Figure 1.

Spastin localization at midbody is reduced in HIPK2-depleted cells. (A,C) HeLa cells transfected with a mix of three validated HIPK2-specific (siHIPK2) or negative control (siCtr) stealth siRNAs were analyzed by real-time (RT)-PCR, WB and IF 96h post transfection. Molecular weight markers are reported here and in the following figures in kilodalton (kDa). Values are mean ± standard error of mean (SEM) from two independent experiments, each performed in triplicate. ****p < 0.0001, t-test. Representative WB is shown and relative densitometric values of HIPK2/GAPDH are reported below each lane. IF was performed with Abs, recognizing indicated proteins in combination with anti-α- or -β-tubulin, to mark midbody and DAPI to stain DNA. In (B), representative immunostainings of midbody magnification are shown.
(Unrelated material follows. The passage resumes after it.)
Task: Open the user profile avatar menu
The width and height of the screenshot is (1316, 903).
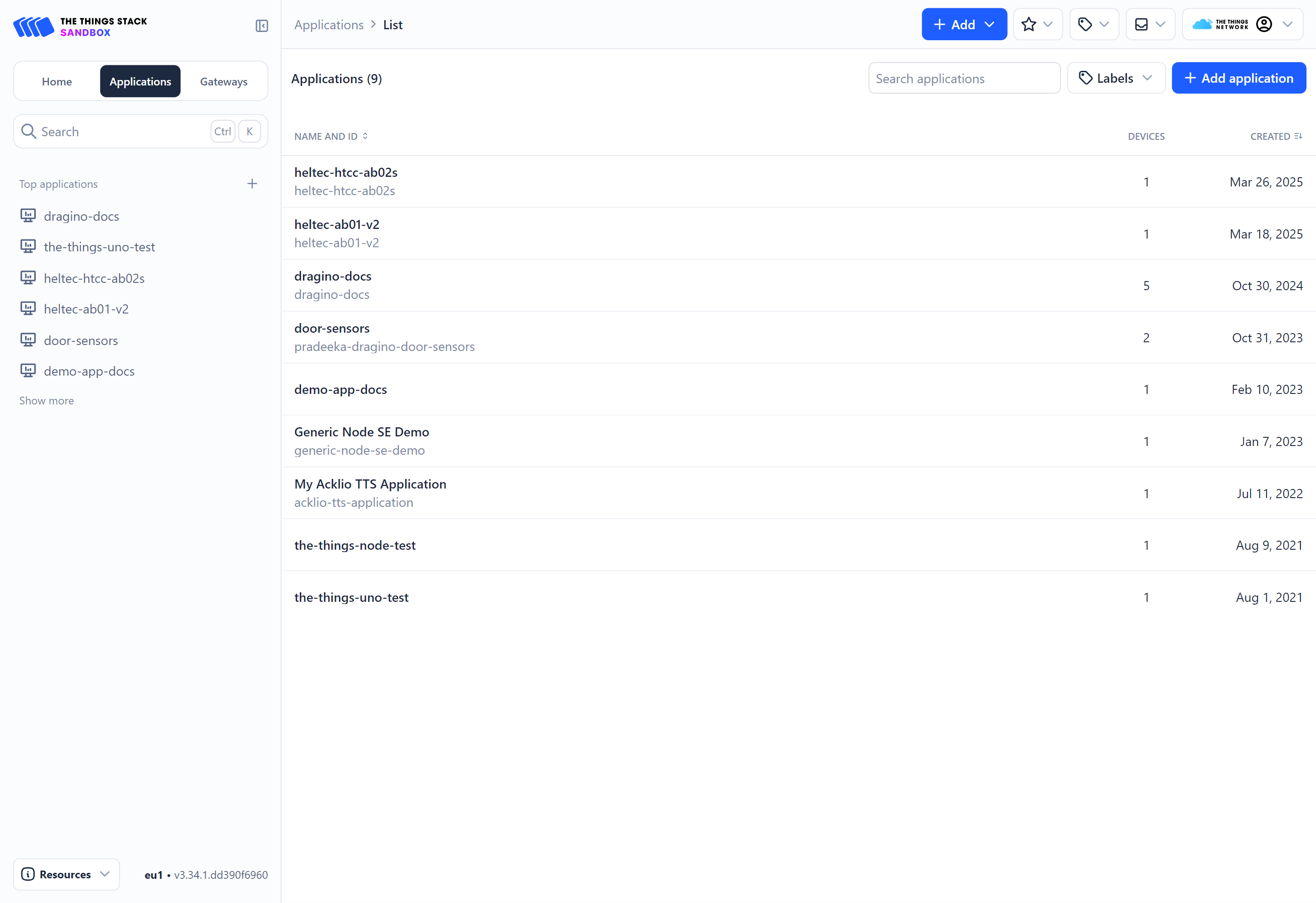Action: coord(1264,24)
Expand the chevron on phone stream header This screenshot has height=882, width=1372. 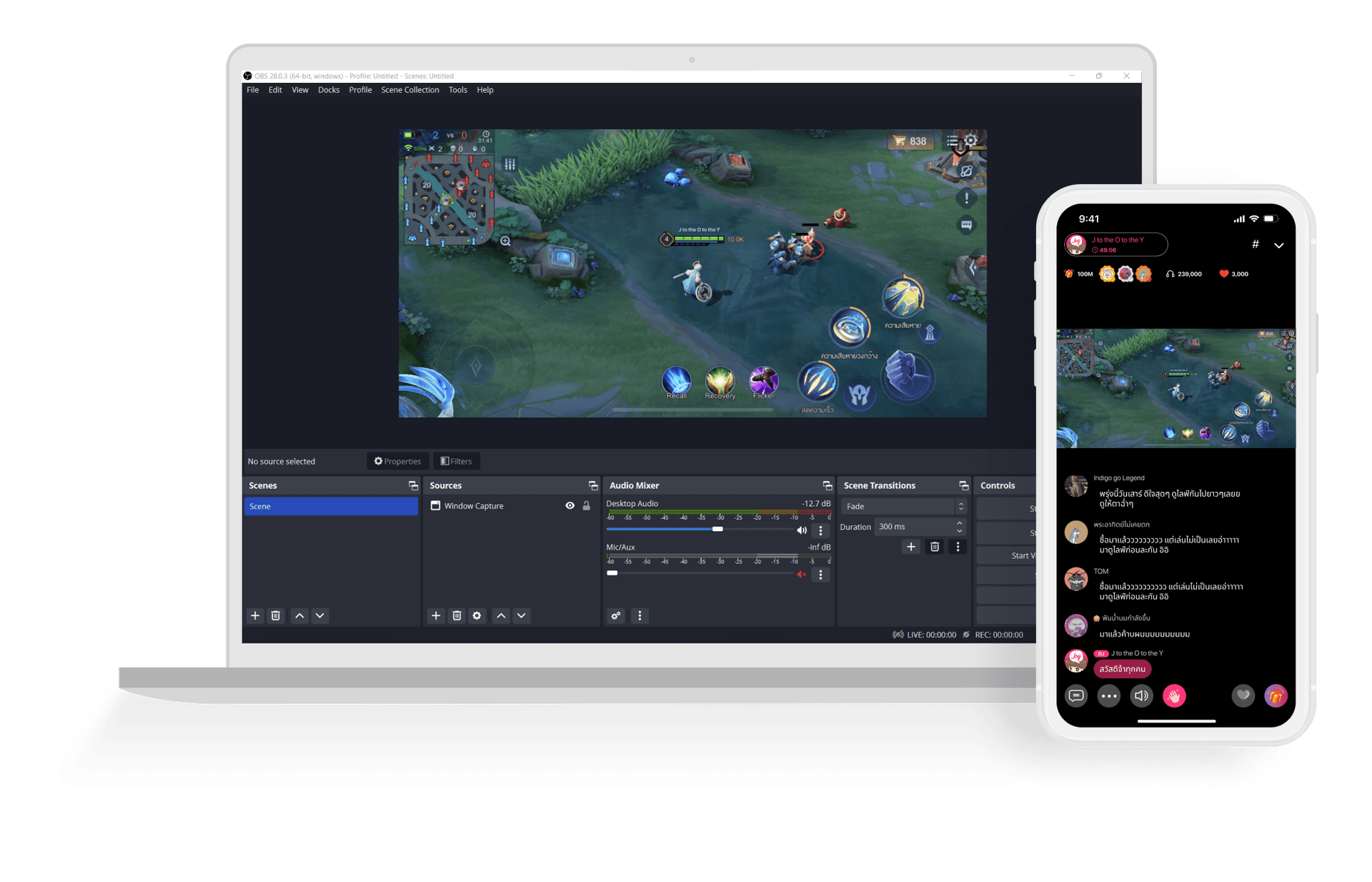[1278, 245]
Bar, 2 µM. In (C), data quantification is shown, values are mean ± SEM from three independent experiments, each performed in duplicate, and >100 midbodies were analyzed per condition. Note that, to avoid alterations of the IF signals, siHIPK2 midbodies showing >2 tubulin-labelled puncta were excluded by this analysis; ***p < 0.001 (p = 0.0002), t-test.